TASK TO CARRY OUT
For the word "button", report how many lines of the records below contain it, and nothing more.

-------

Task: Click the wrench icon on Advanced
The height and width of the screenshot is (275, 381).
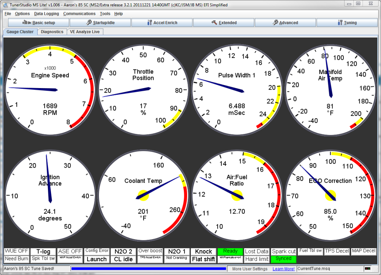Action: (x=275, y=23)
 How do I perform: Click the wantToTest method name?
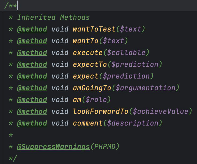[94, 29]
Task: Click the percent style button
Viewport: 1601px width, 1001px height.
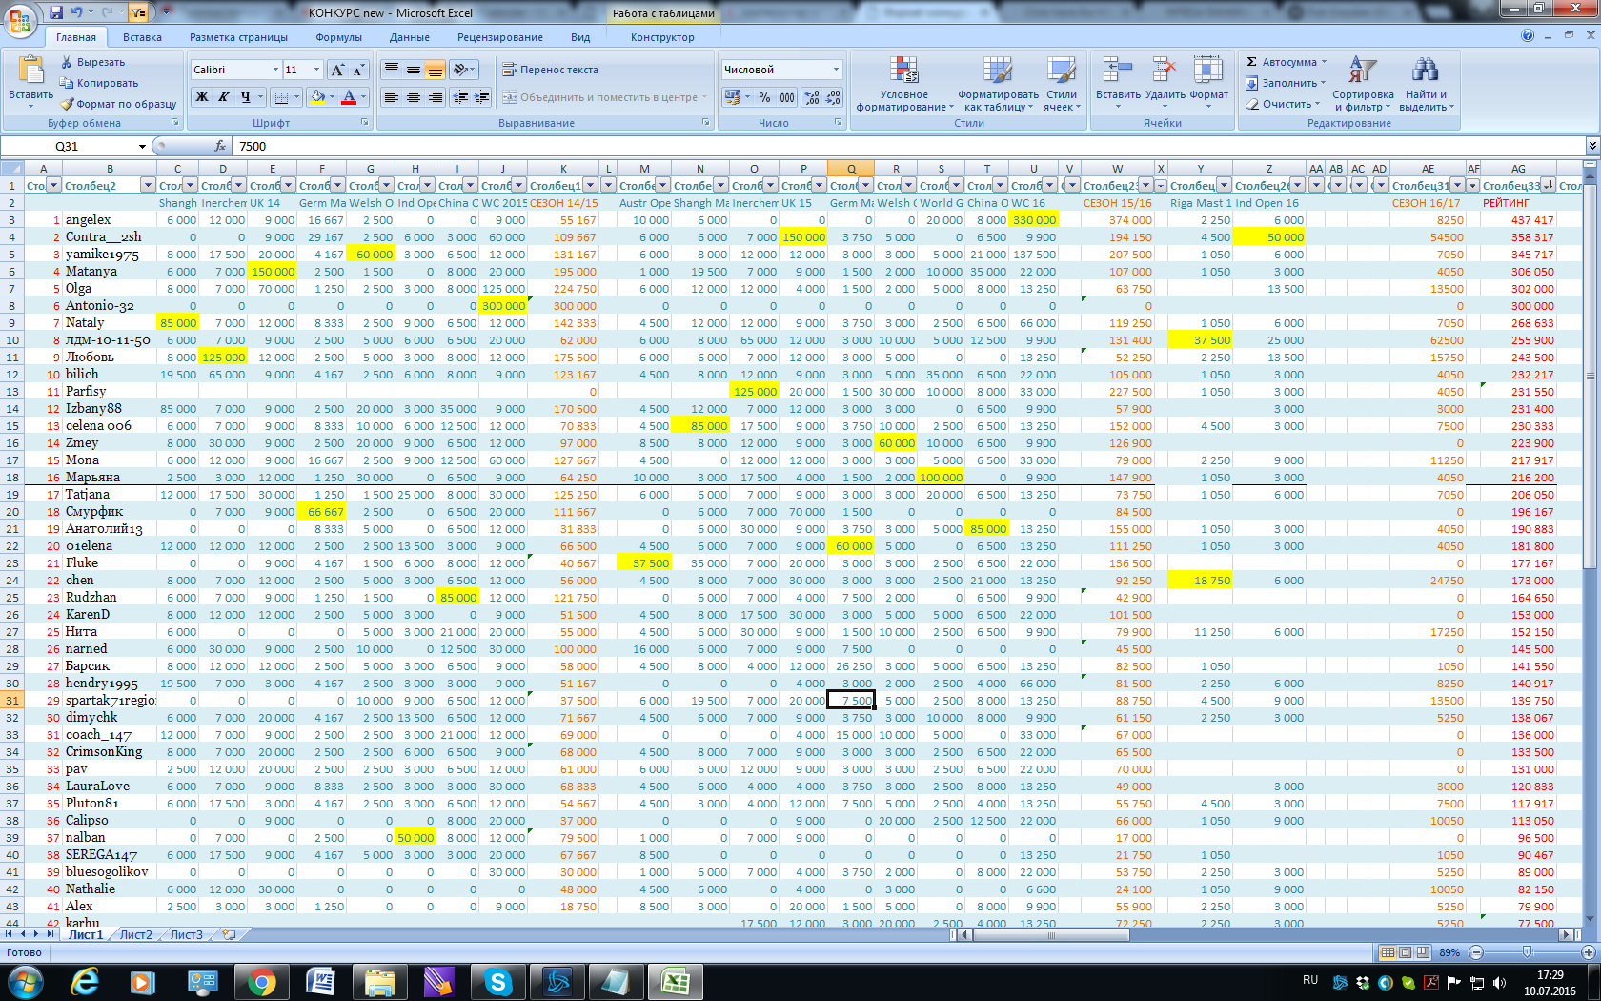Action: pyautogui.click(x=764, y=97)
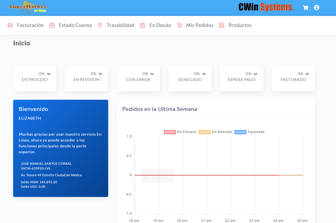336x223 pixels.
Task: Select the Trazabilidad location pin icon
Action: coord(100,25)
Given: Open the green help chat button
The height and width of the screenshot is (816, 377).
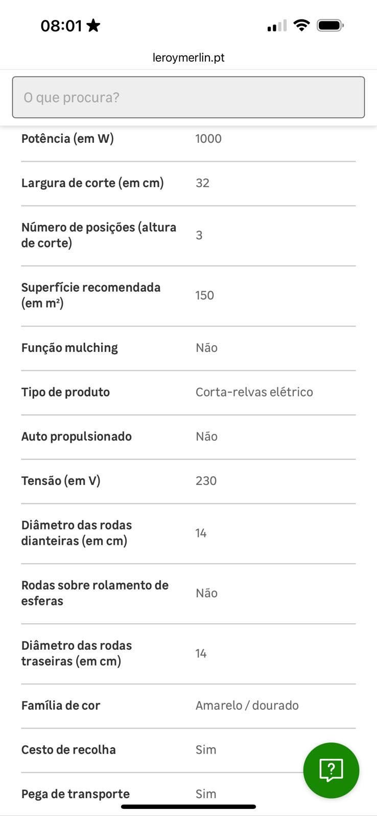Looking at the screenshot, I should click(331, 770).
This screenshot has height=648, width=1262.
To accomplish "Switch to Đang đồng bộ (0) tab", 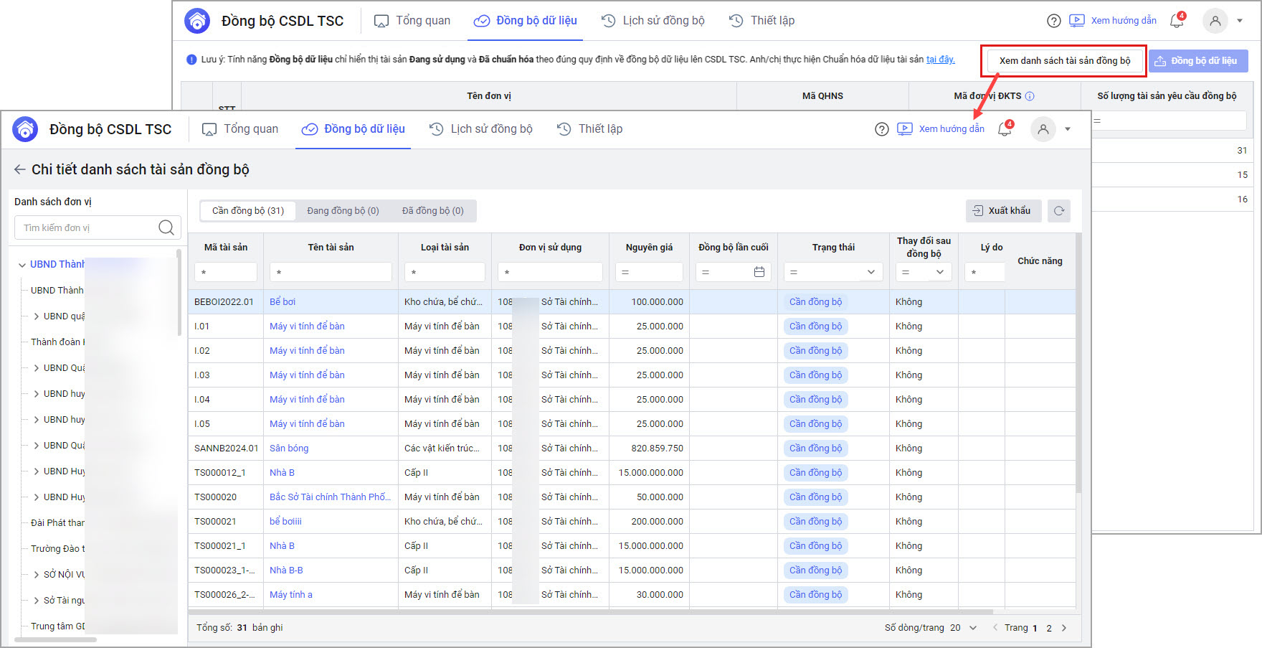I will 343,211.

-------

EXPECTED ANSWER
2